CAD Tech News (#153)
18 Nov, 2021 By: Cadalyst Staff
HP's Z2 and Intel's 11th Gen Core:
Surveying Today's Quintessential
CAD Workstation Hardware
An opportunity to check out the state of the art in mainstream fixed workstations, as well as assess the CAD performance of Intel’s Rocket Lake CPU
With over three decades of evolution behind it, today’s workstation market is more diverse than ever. While the emergence of the mobile workstation back in the early 00’s has had the most notable growth force on the market — now contributing roughly half the market’s unit volume — the more traditional fixed side (a.k.a. deskside or desktop) has done more than its share of progression as well, growing into product portfolios far broader than the workstation’s early days. Technology drivers Dell, HP, and Lenovo now offer six or more models at a time, differentiated by virtually every metric possible: form factor, capacity, performance, and, of course, price. Each model is carefully crafted to appeal to the specific needs and wants of a user base dominated by CAD applications. Check outthis multi-part series for an in-depth look at today’s breadth of workstation market segmentation.
But while the number of model classes has grown over time, sales distribution among those classes has proven anything but uniform. Hitting the sweet spot of price and performance, the class I define as Entry 1S (single socket) dominates sales, commanding over half of all deskside workstations sold today. Within that segment are the two highest volume models, Dell’s Precision 3000 series and HP’s Z2 (and Lenovo not far behind with its ThinkStation P300 series). If you want a sense of what the core of today’s market is all about, you can’t do better than look at the HP Z2 — which is exactly what we’ll do with this month’s column.
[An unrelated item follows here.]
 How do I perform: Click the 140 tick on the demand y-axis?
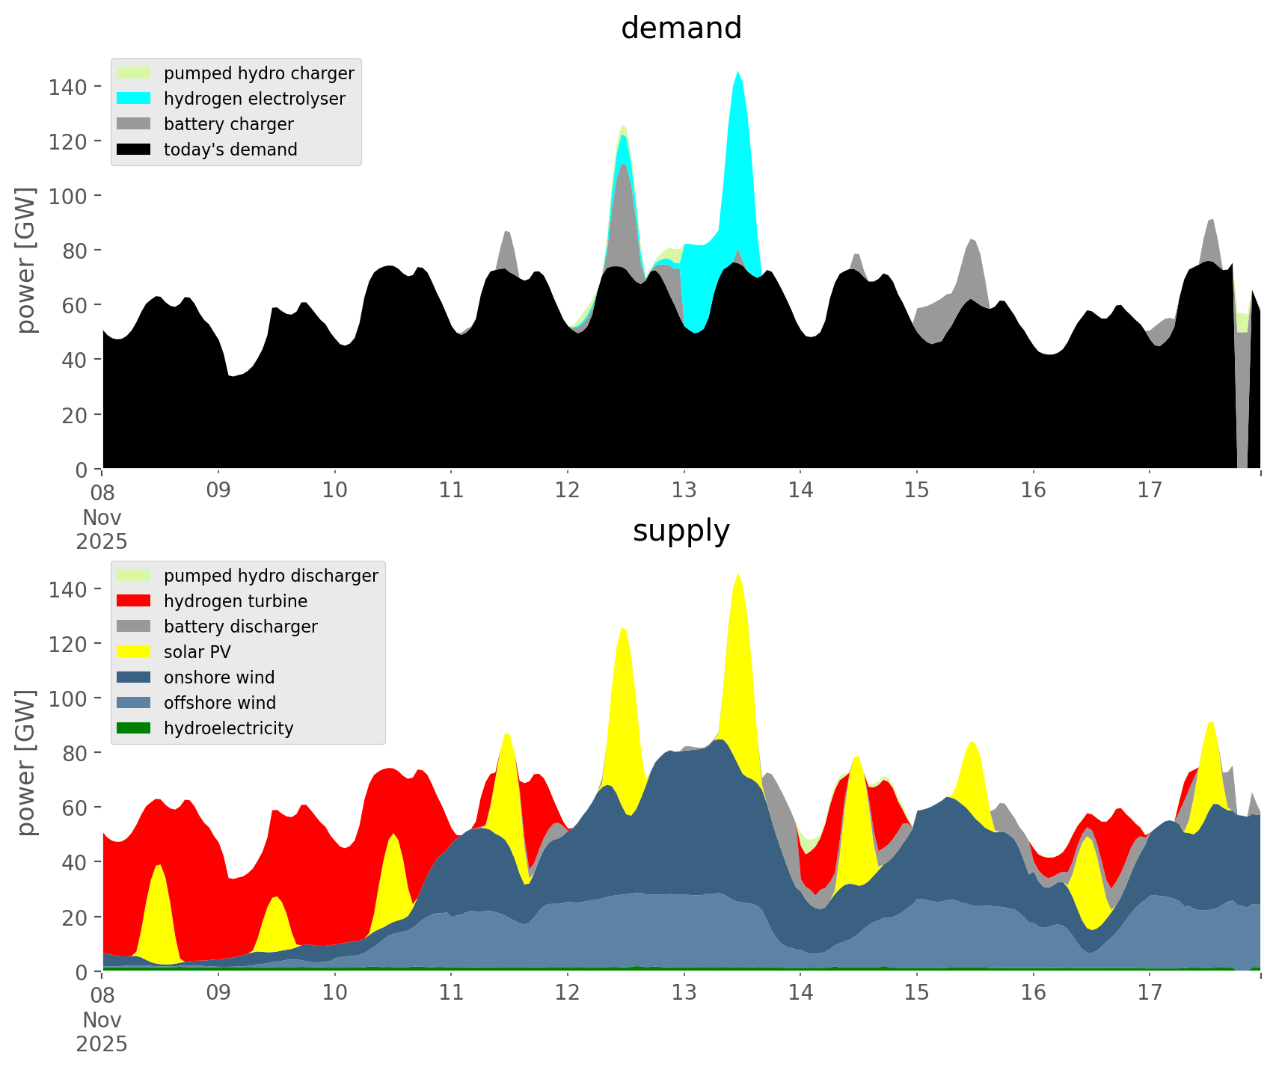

The Z2: HP’s Offering In the Highest Volume Entry-Class Fixed Workstation Market
Packaged in a svelte chassis measuring 14” x 7” x 15” (hxwxd), the HP Z2’s form factor is best described as a mini-tower, a package that cuts down dramatically on the volume requirements of a traditional full-sized tower. If that’s too big for your space, the HP Z2 also comes available in an SFF (small form factor) chassis (13” x 4” x 12”) and even a Mini — small enough (8.5” x 2.3” x 8.5”) to be mounted and hidden behind a display. (Though bear in mind both smaller chassis choices come with compromises on power and capacity, especially so for the Mini, which preclude some configuration options in GPUs, memory, and storage).